Olivier Salad is often served chilled as a side or a light meal, with the sour pickles providing a needed flavor highlight against the creamy mayonnaise base. Garnishing with dill weed complements the salad's profile. It fits well alongside other dishes or as part of a casual meal.
Due to its Soviet origins, the salad showcases flexibility with ingredients, reflecting what was commonly available. The notes mention that adding other pickled vegetables is an option to enhance flavor diversity. Properly chilled salad offers the best taste experience.
Ingredients
- 1 1/2 pounds potato peeled
- 2 carrot peeled (optional
- 2 egg
- 1/2 cup onion finely chopped; white onion
- 1/4 cup pickles sour dill, chopped
- 1 cup green peas canned or thawed from frozen
- 1 cup ham or bologna, chicken, or corned beef, diced
- 3/4 cup mayonnaise
- salt to taste
- black pepper to taste
Instructions
- Boil the potatoes until tender.
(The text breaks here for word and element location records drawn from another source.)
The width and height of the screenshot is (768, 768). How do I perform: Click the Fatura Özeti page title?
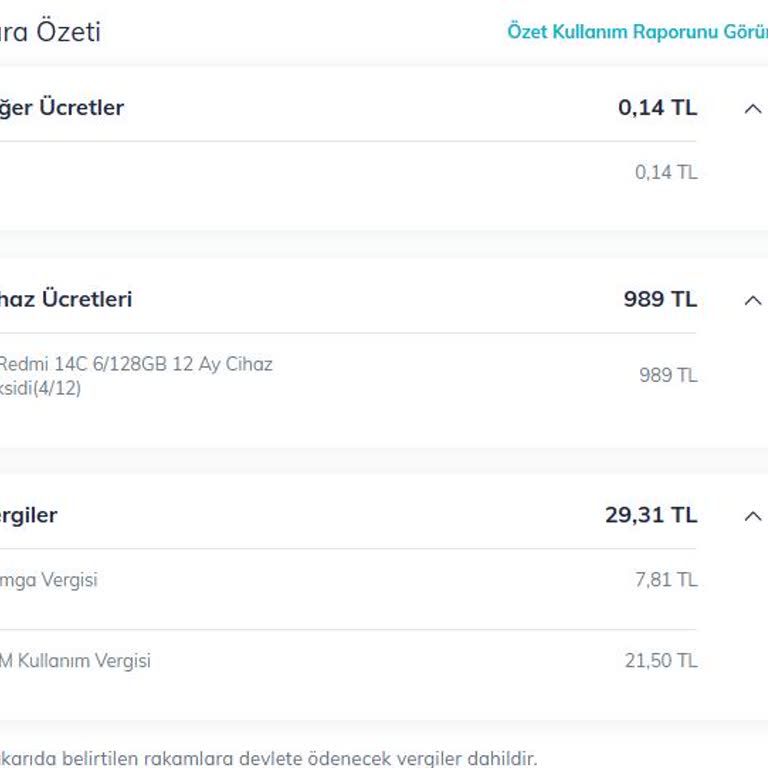click(x=50, y=32)
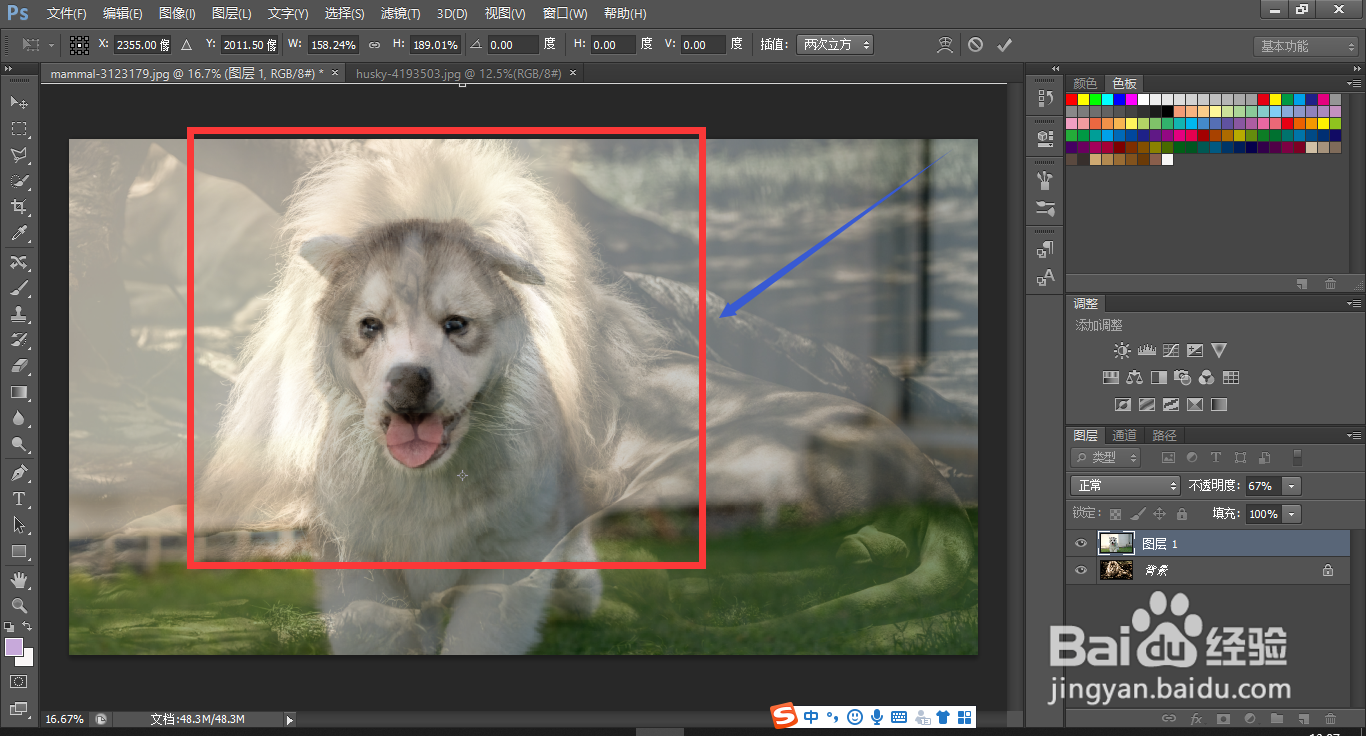Screen dimensions: 1366x736
Task: Select the Crop tool
Action: point(18,207)
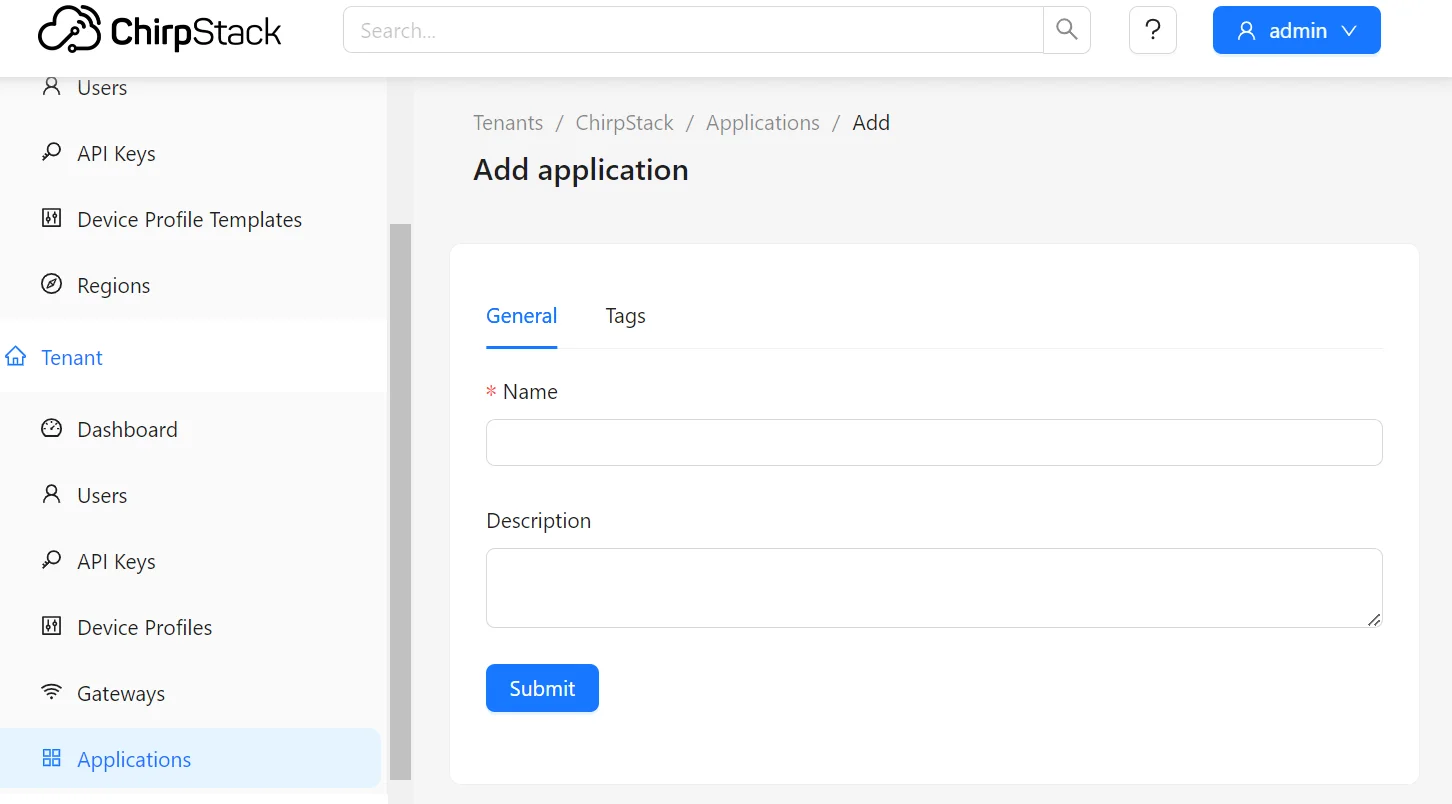Click the Description text area

point(933,587)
If you would like carrot in your salad, add the carrots halfway through the potato cooking process.
- In a separate pot, hard boil the eggs. Drain, rinse with cold water, and peel.
- Allow the potatoes, eggs, and carrots to cool. Then chop them into bite-sized pieces and place them in a bowl.
- Add the onions, dill pickles, green peas, meat, and mayonnaise.
- Stir until combined and season with salt and pepper if desired.
Notes
- The recipe adapts well to different types of diced meats like ham, bologna, chicken, or corned beef.
- Sour dill pickles add essential tanginess and depth to balance the creamy mayonnaise.
- Use fresh dill weed as a garnish to enhance flavor.
- The salad can be customized further by adding other pickled vegetables depending on preference.
- Chilling the salad before serving helps flavors meld and improves texture.
Nutrition Information
Show DetailsNutrition Facts
Serving: 8Serving
Amount Per Serving
Calories 258 kcal
% Daily Value*
| Calories | 258kcal | 13% |
| Carbohydrates | 15g | 5% |
| Protein | 9g | 18% |
| Fat | 17g | 26% |
| Saturated Fat | 3g | 15% |
| Cholesterol | 67mg | 22% |
| Sodium | 230mg | 10% |
| Potassium | 544mg | 12% |
| Fiber | 3g | 12% |
| Sugar | 2g | 4% |
| Vitamin A | 2775IU | 56% |
| Vitamin C | 18.8mg | 21% |
| Calcium | 47mg | 5% |
| Iron | 3.3mg | 18% |
* Percent Daily Values are based on a 2,000 calorie diet.